What Kept You?

updated 02/24/1997 AT 01:00 AM EST

originally published 02/24/1997 AT 01:00 AM EST

JANET PASAYE WAS BACK IN HER ROOM at the Columbia Hoffman Estates Medical Center in suburban Chicago, after watching the Super Bowl on Jan. 26 with her husband, Ray, when she saw her newborn for the first time. Delivered by cesarean section just six hours earlier, Jacob had weighed in at 6 lbs. 1 oz. But to Pasaye he looked like a lineman. "I was like, 'Oh, my God, he's so big,' " she says. "I was used to Joshua."

Joshua had been born prematurely on Oct. 26, 92 days earlier. Yet, incredibly, he is Jacob's twin. Delivered at about 25 weeks, Joshua weighed just 1 lb. 5 oz. and was so fragile, his parents couldn't hold him. Thanks to a procedure known as delayed-interval delivery, Jacob was given more time in the uterus and a better chance to live. "It's a miracle both of them survived," says Pasaye, 35, of the Chicago suburb of Palatine, Ill. (The previous record between the birth of one twin and another was 36 days.)

Pasaye's ordeal began last October when her water broke at about 22 weeks, while she was in Baraboo, Wis., attending a baby shower in her honor. She went to a local hospital where doctors told her that, should contractions start, they would not be able to delay the delivery and that no baby that young had ever survived. "I didn't want to believe it," says Pasaye. "I wanted a better answer."

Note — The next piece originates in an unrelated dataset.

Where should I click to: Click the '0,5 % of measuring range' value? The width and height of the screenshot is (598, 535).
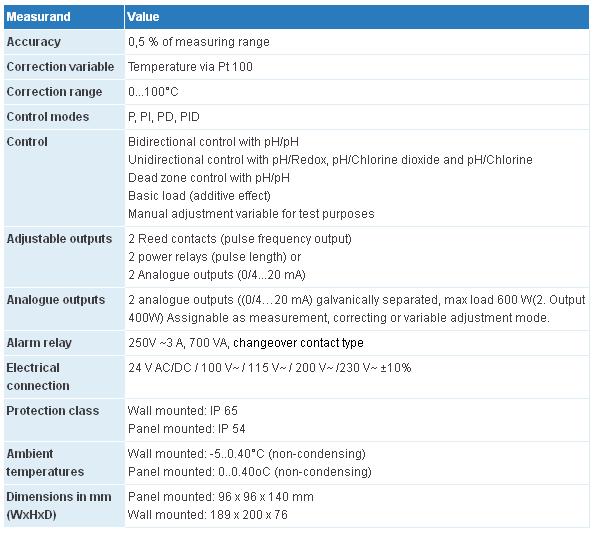click(199, 42)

Back in Chicago, her obstetrician gave her one. Dr. Jeffrey Postlewaite confirmed that the amniotic sac for just one of the babies had ruptured and referred her to perinatologist Mark Kalchbrenner. Eventually put on medication to suppress labor, Pasaye carried Joshua three more crucial weeks. "What was shocking was his size," says Ray, 45, a food service driver. "But he came out kicking."

Warned that Joshua had just a 25 to 30 percent chance of surviving, the Pasayes agreed to a delayed-interval delivery for the second twin, which required that the cervix be closed with a suture and a labor-inhibiting medication be administered. Although the Pasayes both had children from previous relationships, they had been together seven years without having kids. "I didn't want to have two babies struggling for life," says Pasaye.

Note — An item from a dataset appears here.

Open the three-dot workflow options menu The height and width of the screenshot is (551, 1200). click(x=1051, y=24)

For the next month and a half, Pasaye, a project manager at a Chicago print brokerage firm, lay in bed. "If I didn't stay positive, there was no way I was going to keep these babies," says Pasaye. She was discharged from the hospital 12 days before Christmas. On Jan. 25 she stopped taking her labor-suppressing medication—and hours later contractions began. The next day, Super Bowl Sunday, Ray greeted his new son in his Packers cap.

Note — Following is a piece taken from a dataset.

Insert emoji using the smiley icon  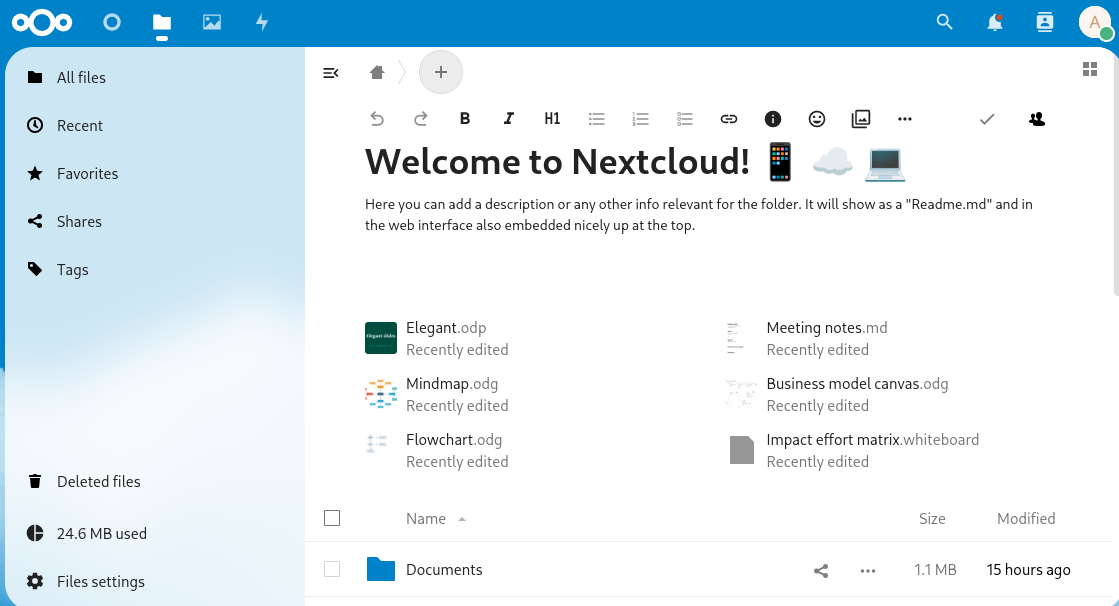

Pasaye brought Jacob home three days later, and Joshua, now nearly 5 lbs., left the hospital last week, though because of weak lungs he is still subject to infection. Despite his difficult debut, his mother doubts anyone will push him around. "I envision Joshua as being a big rugged guy that's going to protect his younger brother," she says. "He's a fighter."